Lemn Sissay with Waitrose food parcels landscape

Source: Waitrose

Lemn Sissay with Waitrose food parcels

Waitrose is to distribute food parcels to care leavers over Christmas, as part of the John Lewis Partnership’s festive charity efforts.

In a repeat of an initiative last year, in conjunction with The Gold From The Stone, a foundation founded by the author Lemn Sissay, the retailer will donate 3,510 food parcels to care leavers who otherwise would have been alone at Christmas.

Between Christmas and new year, the retailer will donate three parcels each to 1,170 individuals, which will be distributed at a series of Christmas lunches and meals organised by the foundation.

The parcels – which include groceries like tea, biscuits, soup, mince pies and pasta – will give people who have recently left care some “necessary shopping” to last them past Christmas and into the new year.

“The Christmas dinners are for young adults who have been in care who feel alone on Christmas Day,” Sissay said.

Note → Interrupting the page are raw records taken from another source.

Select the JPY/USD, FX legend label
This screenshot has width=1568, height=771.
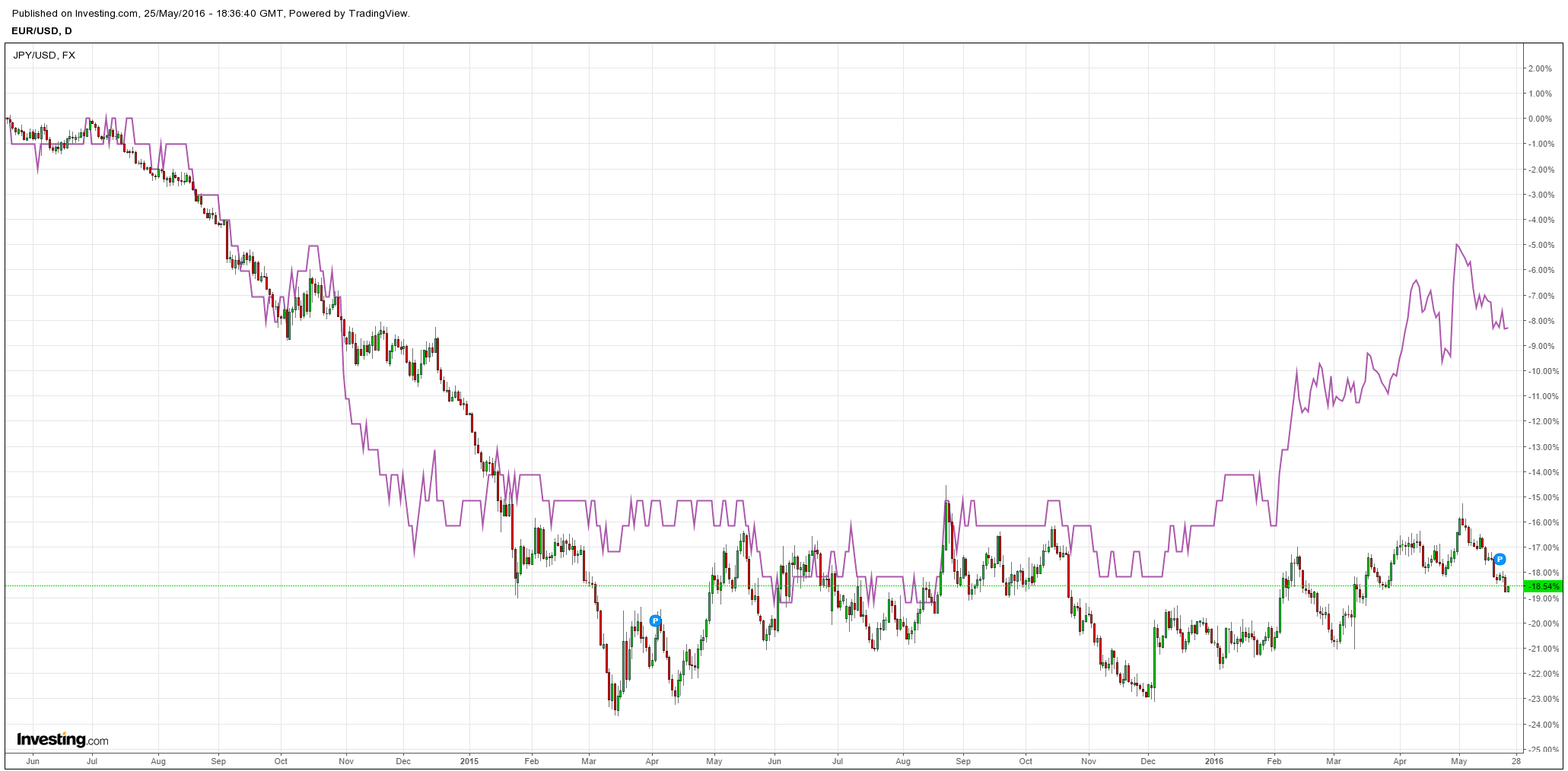(x=44, y=55)
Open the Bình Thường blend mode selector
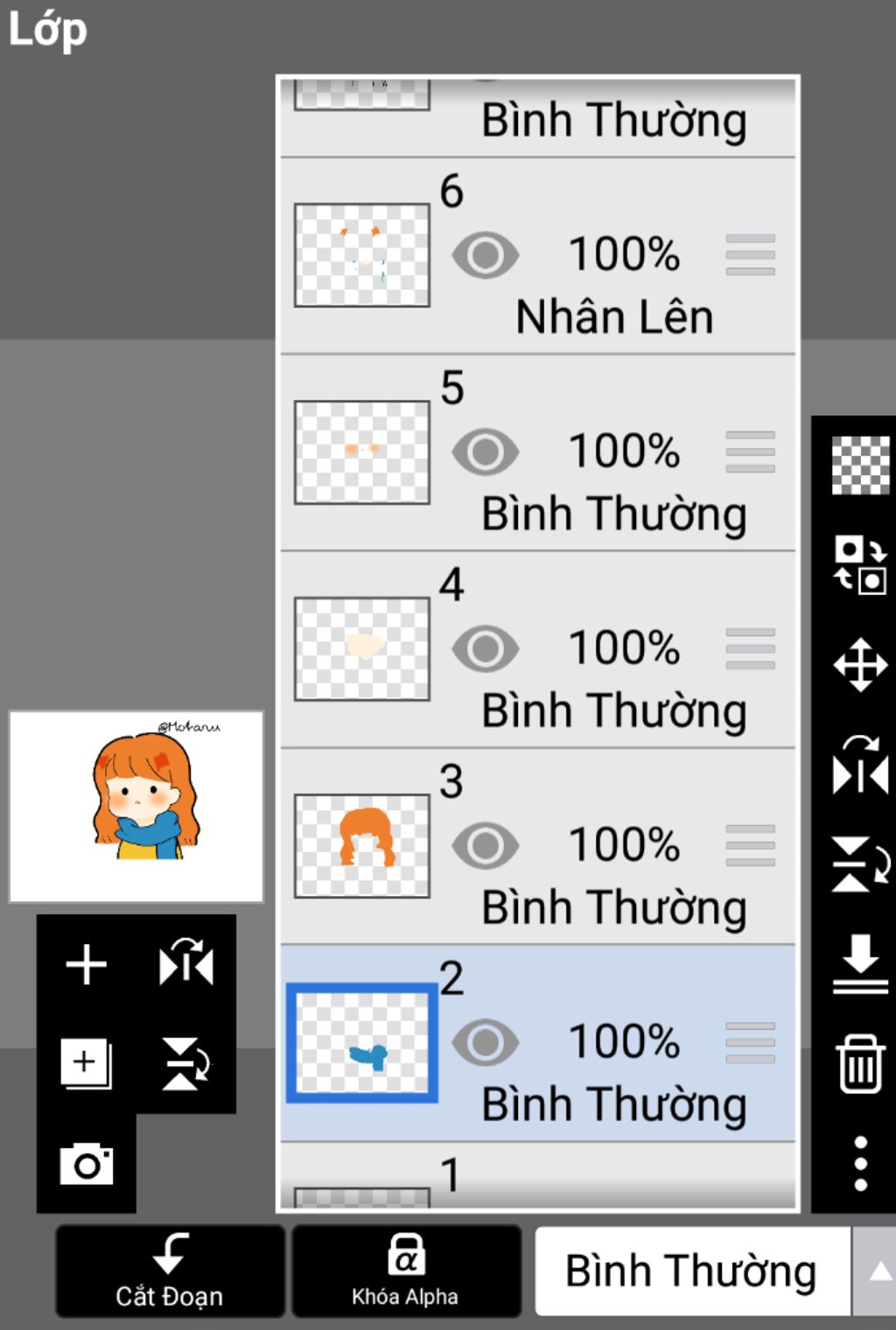 coord(692,1271)
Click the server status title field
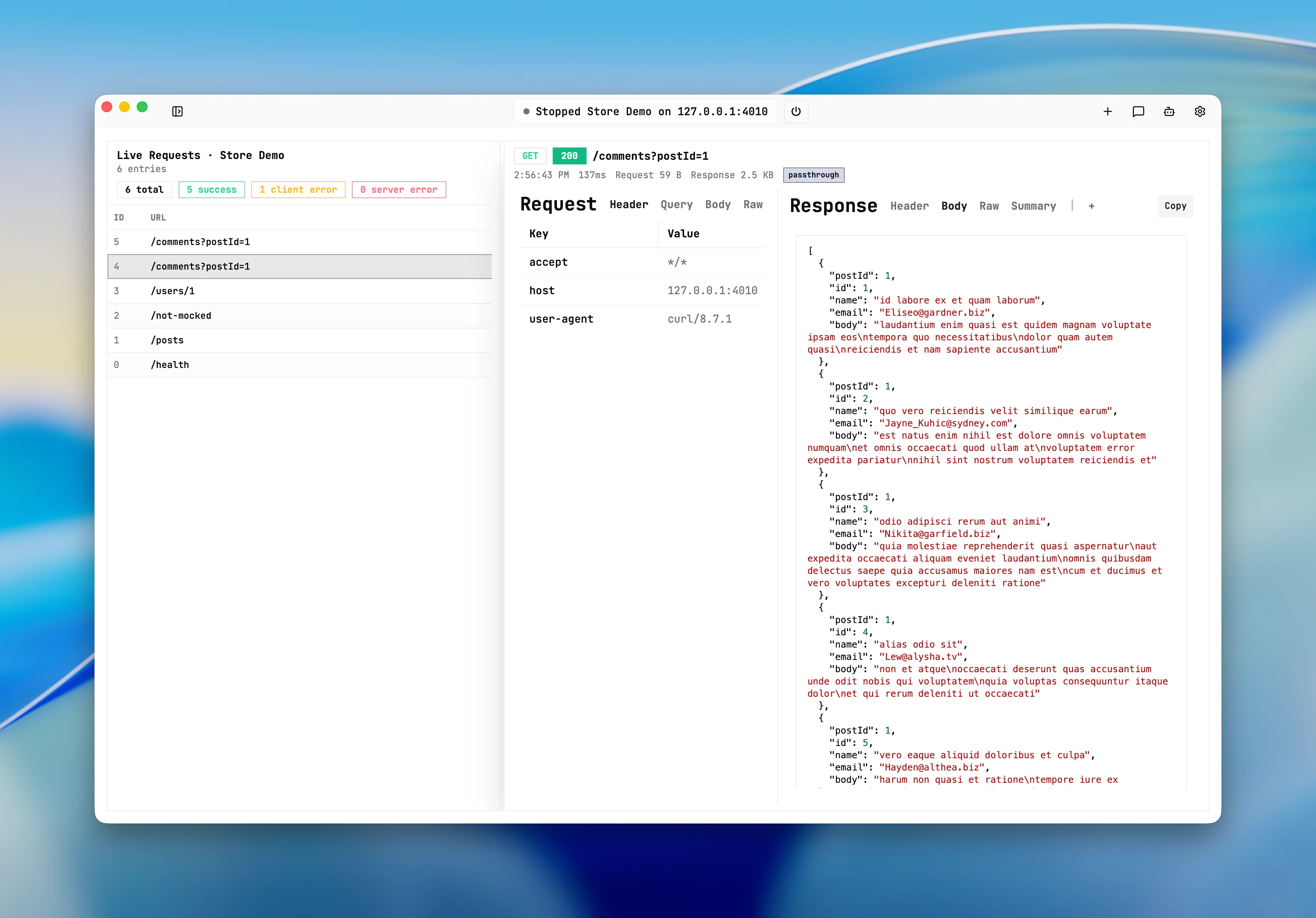This screenshot has width=1316, height=918. [x=645, y=111]
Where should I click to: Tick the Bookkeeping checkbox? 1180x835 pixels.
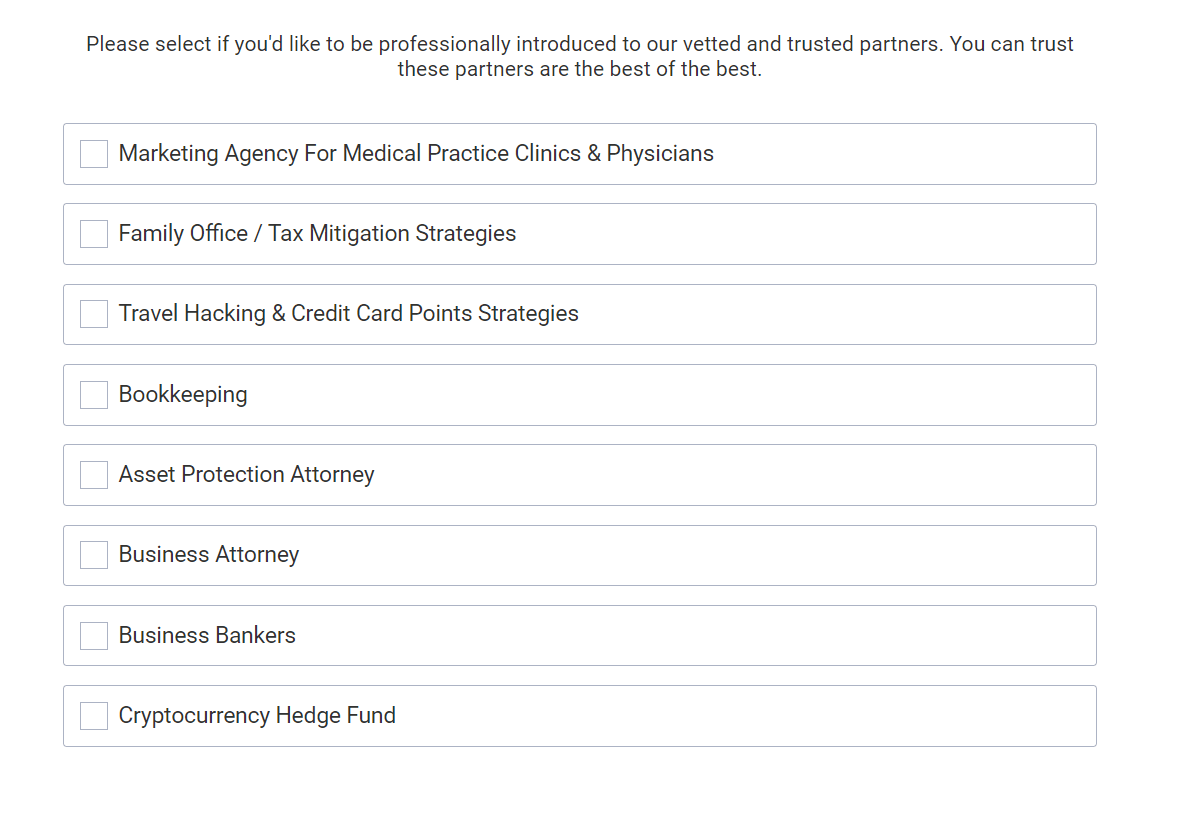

“I am over the moon that Waitrose and John Lewis Partners are supporting the Christmas dinners throughout the country. Waitrose are providing incredible Christmas hampers filled with goodies for the young care leavers to take home after the Christmas dinner. This support is crucial in winter time.

“It means the care goes beyond the dinner into the homes of vulnerable young people,” the poet and broadcaster added. “It is the tenth year of the Christmas dinners and your support is a Christmas present in itself. I feel emotional. The Christmas hampers from Waitrose and John Lewis are immensely important to everyone involved and brings added magic to the day. I know the hampers are not for me but as the person who started this enterprise this feels like my first Christmas present.”

The partnership has increasingly focused on improving opportunities for, and the daily lives of, care leavers, as part of its flagship Building Happier Futures programme, which was launched by chairman Sharon White in October 2022.

In November, the retailer confirmed it would bring back its charitable ‘giving trees’ in Waitrose and John Lewis stores. The Christmas tree-based format – which has also appeared in Morrisons previously – lets customers select a donation tag that can be scanned when they pay for their shopping.

JLP will also donate a further 600 food parcels to 200 experienced care guests at a Christmas Day dinner hosted by its charity partner Who Cares Scotland.